AUSGEWÄHLTER AUSZUG:
┌──
Was sind die häufigsten Wechselwirkungen?
Die häufigsten Wechselwirkungen sind nach Aussagen der Apothekerkammer Niedersachsen die Wechselwirkungen zwischen Arznei- und Lebensmittel. Im klinischen Alltag folgen dann Interaktionen zwischen:
- Arzneimittel zur Blutdrucksenkung und Schmerzmitteln
- Arzneimittel zur Blutdrucksenkung und Gichtmitteln
- Arzneimitteln zur Blutverdünnung und Schmerzmitteln
- Arzneimittel zur Blutverdünnung und solchen, die zur Therapie der Depressionen eingesetzt werden.
- Kombinationen aus Arzneimitteln der Psychiatrie
- Elektrolyte, wie Calcium, Eisen, Magnesium etc und Schilddrüsenhormone, Antibiotika
Im Bereich der Onkologie sind häufige Interaktionen:
- Capecitabin und Folsäure (da Patienten letzteres häufig auch selber kaufen)
└──
GELESENES ANWENDEN:
1. Erkläre in ein bis drei Sätzen, warum Capecitabin und Folsäure laut dem Auszug über Wechselwirkungen in der Onkologie häufig zusammen auftreten.
2. Beantworte diese Fragen zum Auszug über Wechselwirkungen:
(a) Welche Wechselwirkungen sind nach Aussagen der Apothekerkammer Niedersachsen die häufigsten?
(b) Welche Elektrolyte werden beispielhaft genannt?
(c) Mit welchen Arzneimitteln treten Interaktionen bei Mitteln zur Blutverdünnung auf, abgesehen von Schmerzmitteln?

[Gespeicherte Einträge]
┌──
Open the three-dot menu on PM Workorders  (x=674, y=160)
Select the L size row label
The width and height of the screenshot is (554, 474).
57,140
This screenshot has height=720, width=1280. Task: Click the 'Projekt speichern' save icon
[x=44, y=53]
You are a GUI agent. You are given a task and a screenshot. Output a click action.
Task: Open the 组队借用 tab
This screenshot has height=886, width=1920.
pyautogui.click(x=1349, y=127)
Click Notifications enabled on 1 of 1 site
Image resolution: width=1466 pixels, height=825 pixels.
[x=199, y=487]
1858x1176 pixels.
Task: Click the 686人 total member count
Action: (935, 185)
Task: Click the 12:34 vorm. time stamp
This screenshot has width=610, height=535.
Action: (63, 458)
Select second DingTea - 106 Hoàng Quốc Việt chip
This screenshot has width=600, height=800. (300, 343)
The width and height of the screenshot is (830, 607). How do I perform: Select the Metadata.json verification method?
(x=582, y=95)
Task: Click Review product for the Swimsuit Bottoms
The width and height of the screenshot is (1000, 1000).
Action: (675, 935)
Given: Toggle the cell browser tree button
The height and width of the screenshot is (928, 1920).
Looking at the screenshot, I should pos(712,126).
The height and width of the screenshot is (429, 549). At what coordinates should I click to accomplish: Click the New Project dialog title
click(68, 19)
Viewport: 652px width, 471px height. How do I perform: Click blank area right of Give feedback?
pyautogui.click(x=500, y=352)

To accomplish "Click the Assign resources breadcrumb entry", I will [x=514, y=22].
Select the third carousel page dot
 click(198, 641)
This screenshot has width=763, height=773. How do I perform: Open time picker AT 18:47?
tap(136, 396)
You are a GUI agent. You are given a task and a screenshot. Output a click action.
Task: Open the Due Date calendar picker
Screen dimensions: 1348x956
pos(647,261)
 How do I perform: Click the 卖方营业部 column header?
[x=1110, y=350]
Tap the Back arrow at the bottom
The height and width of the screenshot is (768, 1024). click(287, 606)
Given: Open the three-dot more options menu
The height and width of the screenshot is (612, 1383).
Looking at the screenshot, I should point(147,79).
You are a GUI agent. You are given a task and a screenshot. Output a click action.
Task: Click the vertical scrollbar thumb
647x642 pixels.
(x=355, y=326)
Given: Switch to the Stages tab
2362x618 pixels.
└──
ANTWORTEN JE AUFGABE:
1. Patienten kaufen Folsäure häufig auch selbst. Deshalb zählt die Kombination mit Capecitabin zu den häufigen Interaktionen in der Onkologie.

2.
(a) Die Wechselwirkungen zwischen Arznei- und Lebensmitteln.
(b) Calcium, Eisen und Magnesium.
(c) Mit Arzneimitteln, die zur Therapie der Depressionen eingesetzt werden.